On voudrait susciter l’indignation et la réprobation générale que l’on ne s’y prendrait pas autrement,
Notre Garde des sceaux Rachida Dati a présenté mercredi 5 novembre 2008 un nouveau projet de loi concernant les criminels dangereux dont
l’ambition affichée est de permettre de garder certains criminels en "rétention" s'ils ne respectent pas leurs obligations de surveillance (…)
On reste dubitatif quand on sait que ce texte fait suite à un autre texte adopté en février et qui prévoit que certains criminels condamnés à
des peines de plus de 15 ans de réclusion puissent, après avoir purgé leur peine, être placés en "rétention", sorte de "prison après la prison" pour une période d'un an renouvelable indéfiniment,
sur décision de justice, après avis d'un collège d'experts sur leur dangerosité.
Une sorte de relégation judiciaire de sinistre mémoire, ressuscitée sans communication et aucune
concertation bien que la ministre ait assuré qu'aucune date n'était retenue pour l'examen en conseil des ministres.
L'Union syndicale des magistrats et le Syndicat de la magistrature estiment que « Cette manière
d'opérer particulièrement inacceptable, et en contradiction avec les engagements pris par le garde des Sceaux, manifeste un véritable refus de tout dialogue constructif (...) Ce manquement à la
parole donnée pose la question de la poursuite de relations institutionnelles avec la ministre »
Il est certain que le texte présenté viole un principe fondamental du droit, selon lequel on ne peut être détenu que pour les faits qu'on a
commis et non pour ceux qu'on risquerait par hypothèse de commettre. En analysant le contenu on n’est pas plus surpris de voir triompher les délirantes théories de Lombroso !

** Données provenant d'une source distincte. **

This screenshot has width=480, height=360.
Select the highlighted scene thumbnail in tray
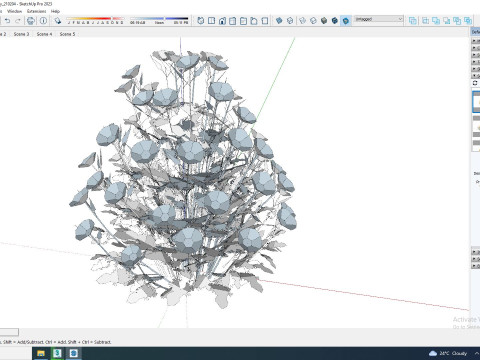[x=476, y=102]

Lombroso avait au congrès de Rome en 1885 exposé ses travaux pour le moins « fumants » sur l’étude de milliers de crânes de criminels
et avait déduit que la criminalité est innée et peut se déduire des caractéristiques physiques. Le concept du « criminel né » était …. né
et a contribué à fait rire toutes les classes de criminologie dans les facultés de droit où l’on a peut d’occasion de rire vraiment.

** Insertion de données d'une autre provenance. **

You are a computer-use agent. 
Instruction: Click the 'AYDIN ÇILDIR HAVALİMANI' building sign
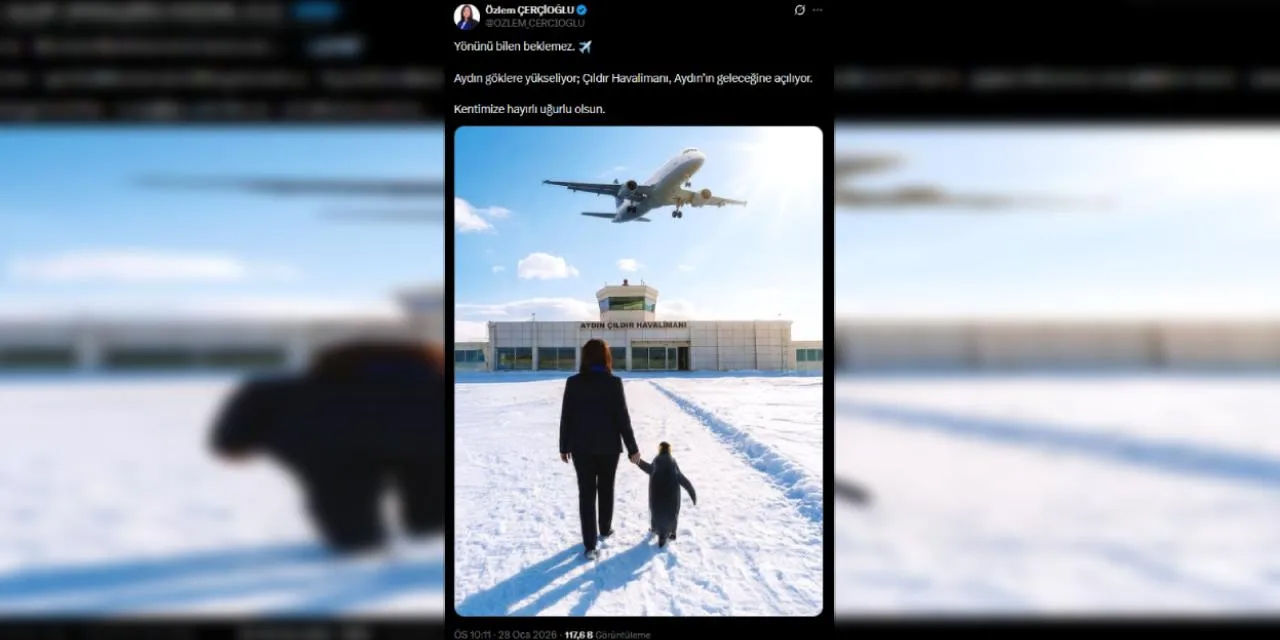633,325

Là où on ne rit plus, c’est en constatant non seulement l’éclatement de la raison sur avènement de théories délirantes mais aussi que ce texte
scélérat a été voté sur fond de surpopulation des prisons véritables pourrissoirs et honte impardonnable de la République où près de 64.000 détenus s’entassent pour 50.000 places, où suicides et
crimes se multiplient déjà depuis de nombreuses années avant que ce phénomène se découvre enfin !
C’est toute notre société qui souffre, toute accablée de textes imbéciles, inapplicables, inutiles, et où d'autres mesures vitales dont la loi
pénitentiaire qui fait défaut est superbement ignorée.